第10話 甘い夢の裏側で
皆様、お読みいただきありがとうございます!
今回は香澄視点です。胸糞注意!
分割したくなかったので、長めになります。
鏡に映った自身の姿を見るたびに香澄は大きな満足感に包まれる。
磨き上げられた容姿は努力の集大成であり、心身ともに自分を支える屋台骨でもある。
(私は変わった)
高校に入学するにあたって香澄は変わった。
『変わった』などと言う表現では収まらないほどの猛烈な変革を求め、成し遂げた。
幼いころから自分のことが嫌いだった。
根暗で引っ込み思案で、周りの人間の顔色を窺っていないと落ち着かない。
友達なんてほとんどいなくて、話し相手と言えば隣に住んでいた腐れ縁の幼馴染だけ。
その幼馴染――誠から告白されたときに香澄の胸を満たしたのは、歓喜ではなく安堵だった。
『ああ、自分はひとりぼっちじゃない』
中学校生活において彼氏彼女の関係というものはレアリティが高い。
恋の話が始まれば男も女もソワソワし始める年頃だ。憧れを持つ者も少なくない。
そんな中、自分には告白してくれる男子がいて実際に交際している。
周囲より一歩抜きんでる優越感は、しかし根本的な解決には至らなかった。心が満たされない。
なぜなら……恋人という関係になったにもかかわらず、香澄の世界は何も変わらなかったから。
単に『幼馴染』という肩書が『恋人』に置き換わっただけ。
それが香澄と誠の交際だった。不満は燻り続けた。
漫画やラノベだったら告白なんて一大イベントに遭遇すれば、人生がぱあっと開けるのがお約束なのに。

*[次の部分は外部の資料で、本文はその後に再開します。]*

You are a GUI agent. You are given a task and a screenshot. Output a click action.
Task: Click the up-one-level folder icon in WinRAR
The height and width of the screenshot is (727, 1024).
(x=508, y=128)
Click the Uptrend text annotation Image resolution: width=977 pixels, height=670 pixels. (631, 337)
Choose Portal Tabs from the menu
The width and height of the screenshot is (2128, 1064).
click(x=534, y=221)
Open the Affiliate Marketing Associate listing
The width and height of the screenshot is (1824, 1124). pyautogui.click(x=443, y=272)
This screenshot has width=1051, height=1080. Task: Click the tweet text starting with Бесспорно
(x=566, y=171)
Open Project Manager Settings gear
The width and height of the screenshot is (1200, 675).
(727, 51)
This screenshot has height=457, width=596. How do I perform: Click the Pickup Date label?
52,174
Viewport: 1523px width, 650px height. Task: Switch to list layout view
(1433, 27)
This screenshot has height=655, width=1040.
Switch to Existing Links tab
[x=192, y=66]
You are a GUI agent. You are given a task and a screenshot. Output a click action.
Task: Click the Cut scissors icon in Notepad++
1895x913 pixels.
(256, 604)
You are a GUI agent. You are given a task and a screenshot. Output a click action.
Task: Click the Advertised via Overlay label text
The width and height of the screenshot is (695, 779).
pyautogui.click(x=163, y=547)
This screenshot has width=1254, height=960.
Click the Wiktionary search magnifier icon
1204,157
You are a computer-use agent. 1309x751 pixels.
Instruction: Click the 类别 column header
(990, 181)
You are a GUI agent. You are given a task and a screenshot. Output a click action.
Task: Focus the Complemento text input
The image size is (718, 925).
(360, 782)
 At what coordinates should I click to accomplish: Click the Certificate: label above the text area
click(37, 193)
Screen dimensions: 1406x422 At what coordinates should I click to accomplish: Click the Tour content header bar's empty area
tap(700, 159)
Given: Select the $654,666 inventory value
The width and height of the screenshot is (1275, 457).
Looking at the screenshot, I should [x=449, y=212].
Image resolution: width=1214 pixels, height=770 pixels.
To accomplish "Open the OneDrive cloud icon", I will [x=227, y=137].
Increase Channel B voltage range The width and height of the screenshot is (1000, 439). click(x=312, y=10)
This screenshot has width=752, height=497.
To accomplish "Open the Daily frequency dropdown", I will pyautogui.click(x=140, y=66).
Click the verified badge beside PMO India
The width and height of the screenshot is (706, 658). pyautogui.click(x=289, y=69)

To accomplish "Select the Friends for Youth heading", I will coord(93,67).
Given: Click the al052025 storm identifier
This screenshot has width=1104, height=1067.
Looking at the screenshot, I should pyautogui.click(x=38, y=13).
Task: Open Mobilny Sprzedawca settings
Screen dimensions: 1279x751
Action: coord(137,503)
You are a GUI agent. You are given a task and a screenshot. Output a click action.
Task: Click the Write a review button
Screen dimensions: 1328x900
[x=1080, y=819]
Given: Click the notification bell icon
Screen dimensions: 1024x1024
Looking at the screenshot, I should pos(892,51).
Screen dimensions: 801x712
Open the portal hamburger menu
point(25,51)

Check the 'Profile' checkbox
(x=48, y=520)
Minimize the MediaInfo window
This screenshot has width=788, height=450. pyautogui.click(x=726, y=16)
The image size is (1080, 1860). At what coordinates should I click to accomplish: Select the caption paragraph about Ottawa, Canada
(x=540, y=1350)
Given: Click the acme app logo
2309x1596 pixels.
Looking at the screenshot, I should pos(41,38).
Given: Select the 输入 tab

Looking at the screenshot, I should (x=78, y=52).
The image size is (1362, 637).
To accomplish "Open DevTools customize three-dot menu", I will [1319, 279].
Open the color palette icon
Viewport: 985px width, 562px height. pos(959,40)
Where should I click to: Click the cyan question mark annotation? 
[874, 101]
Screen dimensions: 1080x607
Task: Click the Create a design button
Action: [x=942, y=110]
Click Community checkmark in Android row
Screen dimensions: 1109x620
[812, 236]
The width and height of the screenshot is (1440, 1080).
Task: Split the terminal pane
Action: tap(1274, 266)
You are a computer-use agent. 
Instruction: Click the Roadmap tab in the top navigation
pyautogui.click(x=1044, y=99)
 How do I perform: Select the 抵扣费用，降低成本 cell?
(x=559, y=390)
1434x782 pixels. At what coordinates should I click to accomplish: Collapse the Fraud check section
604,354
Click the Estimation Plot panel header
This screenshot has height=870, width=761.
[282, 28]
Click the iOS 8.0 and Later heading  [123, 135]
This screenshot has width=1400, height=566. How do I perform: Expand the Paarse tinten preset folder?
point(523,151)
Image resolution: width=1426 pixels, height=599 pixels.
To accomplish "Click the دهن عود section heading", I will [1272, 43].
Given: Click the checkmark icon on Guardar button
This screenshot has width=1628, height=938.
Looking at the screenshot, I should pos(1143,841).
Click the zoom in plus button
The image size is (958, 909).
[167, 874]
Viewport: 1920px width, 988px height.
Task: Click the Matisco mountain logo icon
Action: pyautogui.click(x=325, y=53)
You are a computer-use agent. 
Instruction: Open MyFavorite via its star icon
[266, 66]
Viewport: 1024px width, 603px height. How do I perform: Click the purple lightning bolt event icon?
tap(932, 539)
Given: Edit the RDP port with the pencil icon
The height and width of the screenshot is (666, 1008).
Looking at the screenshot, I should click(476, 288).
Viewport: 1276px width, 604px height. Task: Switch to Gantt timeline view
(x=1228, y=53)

フィクションは所詮フィクションでしかなく、そんなものはどれだけ摂取しても一時の心の慰めにしかならない。
『変わらなければならない』
誰かに変えてもらうのを待っていてはダメだ。白馬の王子様なんていない。
自分の人生は自分で切り拓かなければならない。もはや強迫観念に近い激情だった。
決意を固めた頃には、既に中学生活も半ばを過ぎていた。
機会を逸してはならないという思いがあった。
大きく生活が変更し得るタイミングは高校入学か、あるいは大学か。幸か不幸か引越しをする予定はなかった。
大学進学は進路次第で従来の人間関係そのものをリセットし得るというメリットがあるものの、あまりに遠い。
そこまで待つとなると、青春の大半を棒に振ることになる。とてもではないが我慢できるものではなかった。
変わるならば、高校だ。
志望校に合格するや否や、香澄はさっそく行動を開始した。
自分の気に入らない部分をとことん矯正しようとしたら、残るものは何もなかった。
それでも別に構わなかった。過去の自分など惜しむものではない。
容姿、所作、口調、話題、趣味、その他ありとあらゆる分野に及ぶ自己改造。
受験そのものよりも熱心に取り組んだ改革は、ギリギリで入学式に間に合った。
突貫工事の高校デビューは大成功。入学初日から、香澄はクラスのアイドルになった。
スクールカーストの頂に足を踏み入れると、俄かに人が集まってきた。
いずれも中学校までは遥か高くに仰ぎ見るだけだった上位の存在。
その中に自分が違和感なく溶け込んでいることに快感を覚えた。
そして、彼らとの交流は新しい世界へのパスポートであると知った。
目の前に次から次へと未知の世界が広がり、自身を更なる高みへ押し上げてくれる。
誠との交際ではついぞ味わうことのできなかったものが、そこにあった。
一方で香澄は地道な努力を怠らなかった。学業、運動、オシャレ、コミュニケーションなどなど。
アップデートは永遠に続けなければならない。手を抜いたら一気にカーストを滑り落ちて底辺に逆戻り。
最下層から空を羨む苦い経験を持つ香澄は、薄暗い地下世界に戻るつもりなど毛頭なかった。
だと言うのに……
「アイツ……どこまでも足を引っ張ってくれる」
鏡の中の顔が歪む。脳裏に浮かんだのは幼馴染兼(一応)恋人だった誠だ。
告白された瞬間、確かに香澄は幸福であった。でも……その日以来、いいことなんてなかった。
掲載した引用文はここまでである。